==== DATASET ====
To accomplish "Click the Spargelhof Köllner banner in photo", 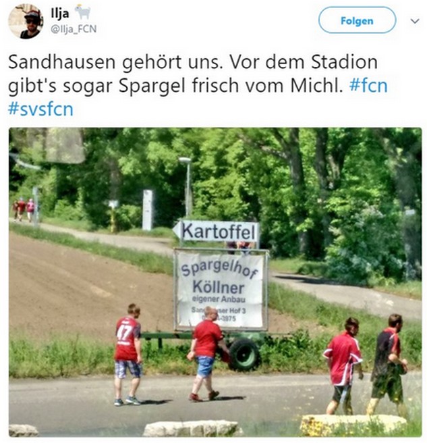I will coord(221,290).
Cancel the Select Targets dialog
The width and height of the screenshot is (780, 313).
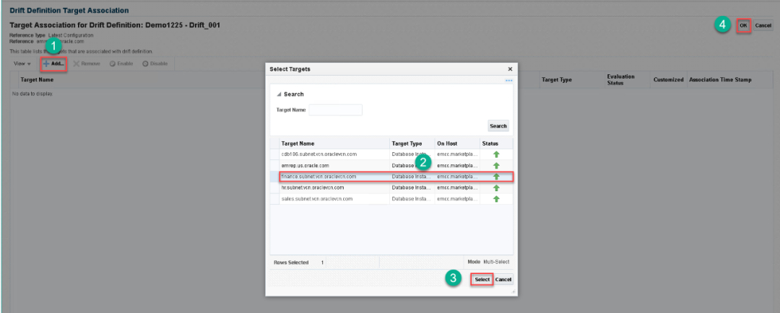pos(503,279)
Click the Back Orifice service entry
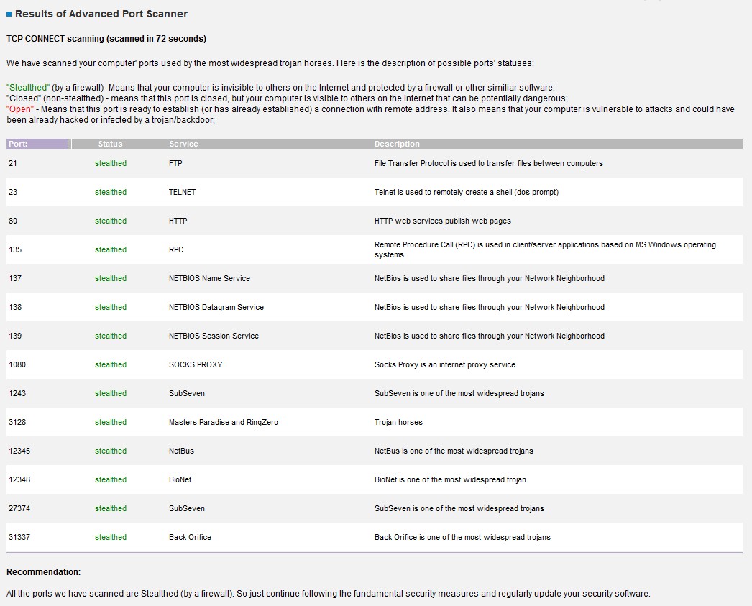Viewport: 752px width, 606px height. click(x=190, y=537)
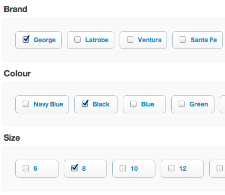Check the Santa Fe checkbox
This screenshot has width=225, height=195.
[x=183, y=40]
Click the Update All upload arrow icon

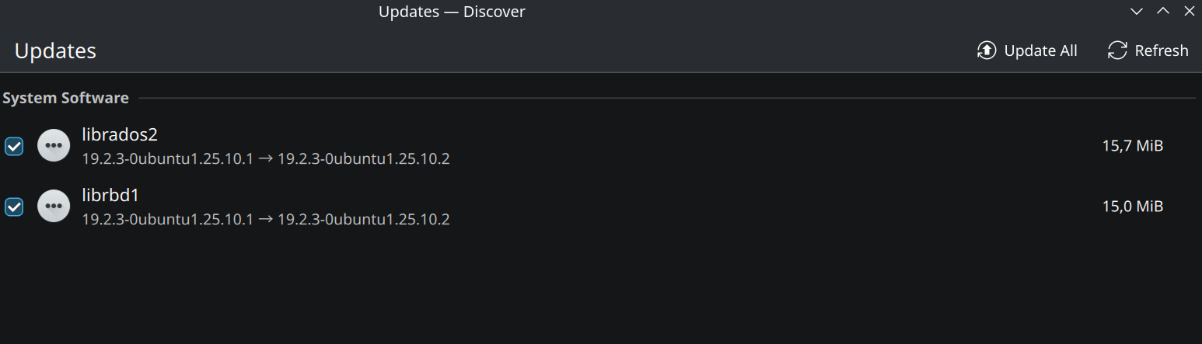(987, 50)
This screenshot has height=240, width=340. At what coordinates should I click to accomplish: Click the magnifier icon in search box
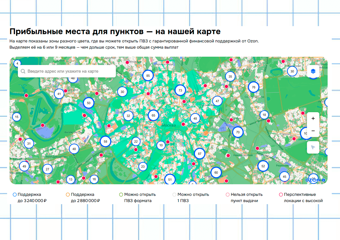pos(23,71)
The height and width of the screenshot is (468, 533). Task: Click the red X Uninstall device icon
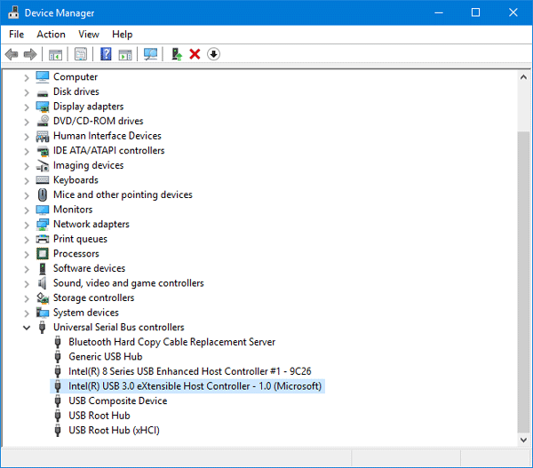(x=195, y=54)

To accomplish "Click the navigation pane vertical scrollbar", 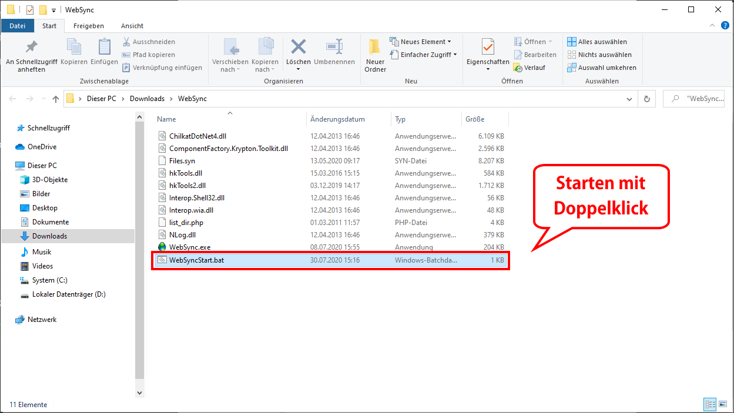I will 139,247.
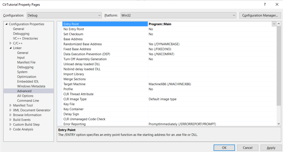
Task: Select the Randomized Base Address property
Action: [83, 44]
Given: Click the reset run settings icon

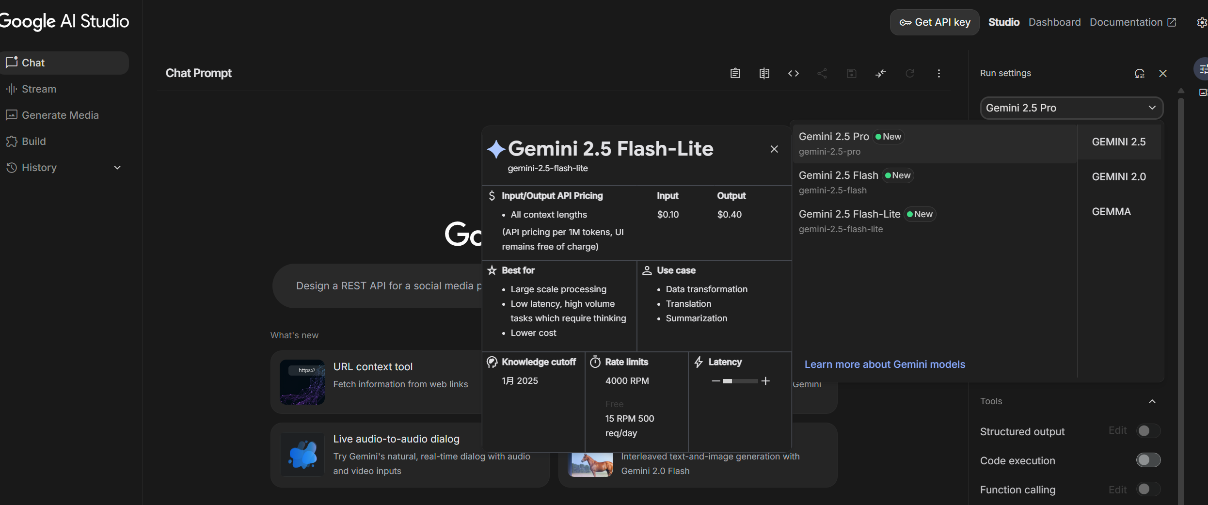Looking at the screenshot, I should [1139, 73].
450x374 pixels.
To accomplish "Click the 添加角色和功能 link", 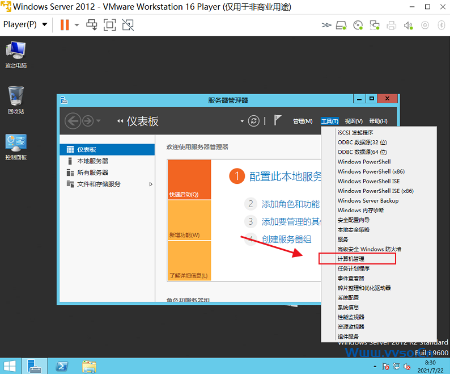I will [x=290, y=204].
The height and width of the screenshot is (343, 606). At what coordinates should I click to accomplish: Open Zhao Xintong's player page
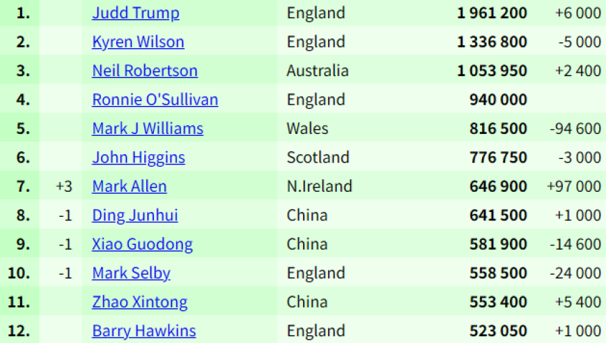(x=139, y=303)
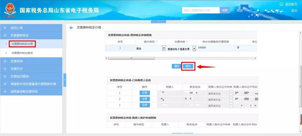The image size is (302, 136).
Task: Click the star icon beside 发票领用
Action: [x=5, y=61]
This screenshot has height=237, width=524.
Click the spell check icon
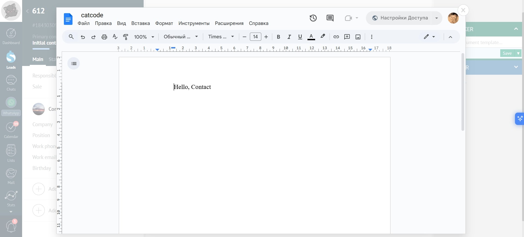click(x=115, y=37)
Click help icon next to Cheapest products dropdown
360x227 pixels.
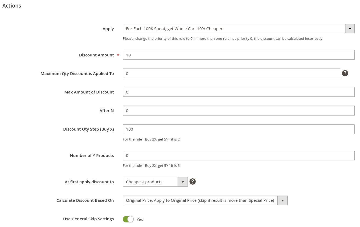pyautogui.click(x=192, y=182)
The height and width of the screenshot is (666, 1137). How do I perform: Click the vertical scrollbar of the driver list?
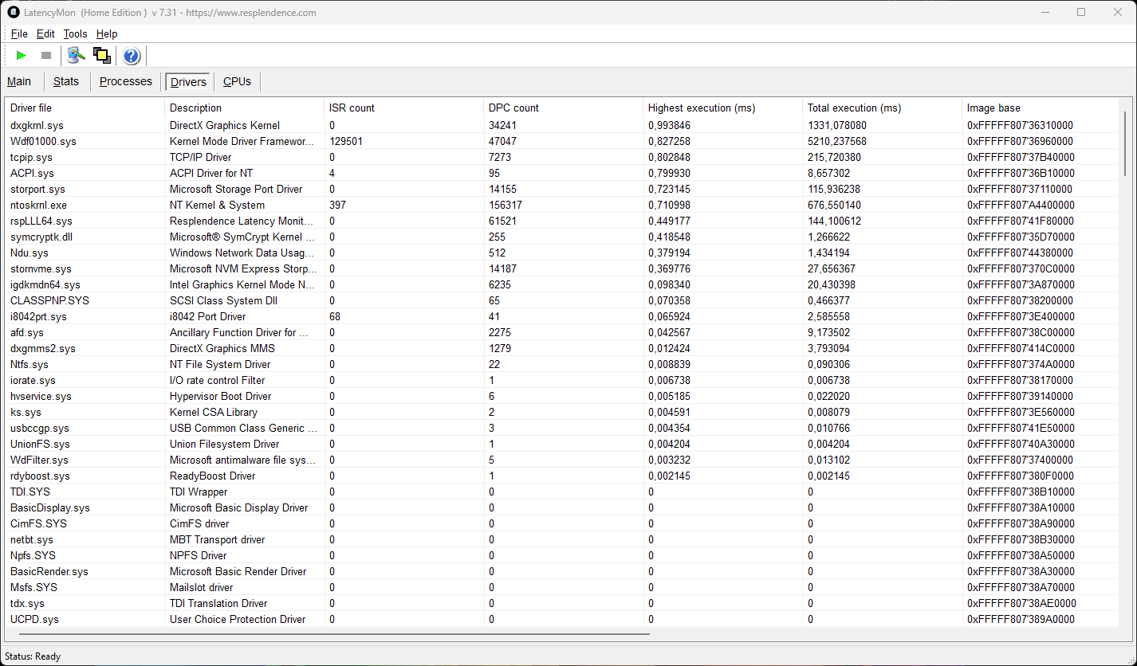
====
### AIM OF THE TASK:
Each line from the one containing "This screenshot has height=237, width=524." through the last line above should be retyped exactly, and no other line. Any picture is to be left out.

### FINAL ANSWER:
This screenshot has height=237, width=524.
Click the spell check icon
click(x=115, y=37)
Click help icon next to Cheapest products dropdown
360x227 pixels.
pyautogui.click(x=192, y=182)
The height and width of the screenshot is (666, 1137). How do I perform: Click the vertical scrollbar of the driver list?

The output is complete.